Sometimes in life, we reach a period of time where we are destination-less. Not because we have failed or have been misguided, but because the path we are traveling down becomes derailed. In these moments we can either choose to float on, or we can choose to forge a new path. And in case you were wondering, Effy Francis is quite the trailblazer.
Effy’s first job was at a Michaels arts and crafts store, where her natural kindness and customer service capabilities served her well. As a long time artist, her love for design, ingenuity, and illustration flourished in an environment that truly promoted a lifestyle of inspired creation and crafting.
After three years of growth on a path to management, Effy was offered a new position as a vendor of Lexington Medical Center. Primarily at a desk, she began to index medical records that were becoming digitalized.
A few years into this new career path, Effy began having medical problems that would later be misdiagnosed as Multiple Sclerosis (MS), a disease of the central nervous system that affects the brain and spinal cord. As a problem solver, Effy began to navigate a unique situation where she sometimes needed a wheel chair, and in other situations, did not. Although she was not new to the workload expectations set by Lexington Medical Center, the first stages of adapting to her illness were daunting. It became difficult to keep up with steady hours and to give the center her best work. Suddenly, this path wasn’t working.
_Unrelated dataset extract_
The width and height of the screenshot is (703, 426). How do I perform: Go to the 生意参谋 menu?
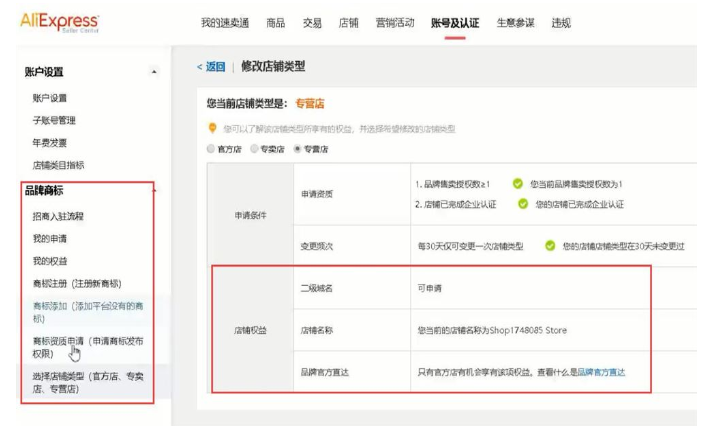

“For a while, it was true, I felt like I was floating. I didn’t know what I wanted to do or where I needed to go, and then by chance, I came across Able SC.”
During a meeting of her MS support group, Effy got to hear about the programs offered by a nonprofit called Able SC. In particular, she got to hear about a young adult program they offered, entitled EQUIP.
“While the MS support group was great, I was easily the youngest person there by 30-40 years,” recalled Effy. “I was yearning for connections with other people with disabilities who were my age. I started coming as a consumer in EQUIP, and learned that my self-advocacy skills and leadership skills were strong. I soon elevated as a volunteer, and then as a part time employee and leader of our young adult program.”
EQUIP works to educate young adults about the disability rights movement, and additionally teaches young adults and community members on how to be self-advocates.
As a young woman who hadn’t always been able to identify her full worth, Effy is now able to ensure that other young people can discover and embrace their own.
“I like to describe it as a pizza. Your typical large pizza has about eight slices. Toppings can be whatever you like. But think of your disability as being one slice of that pizza, and the other slices represent other parts of you- your personality, your hobbies, your talents. There are all these things that work to make you a unique individual, and your disability is just one of those things. Your disability doesn’t make up all that you are as a person, but at the same time, if you take that disability slice away, you’re taking away from your entirety. Don’t hide that slice,” said Effy.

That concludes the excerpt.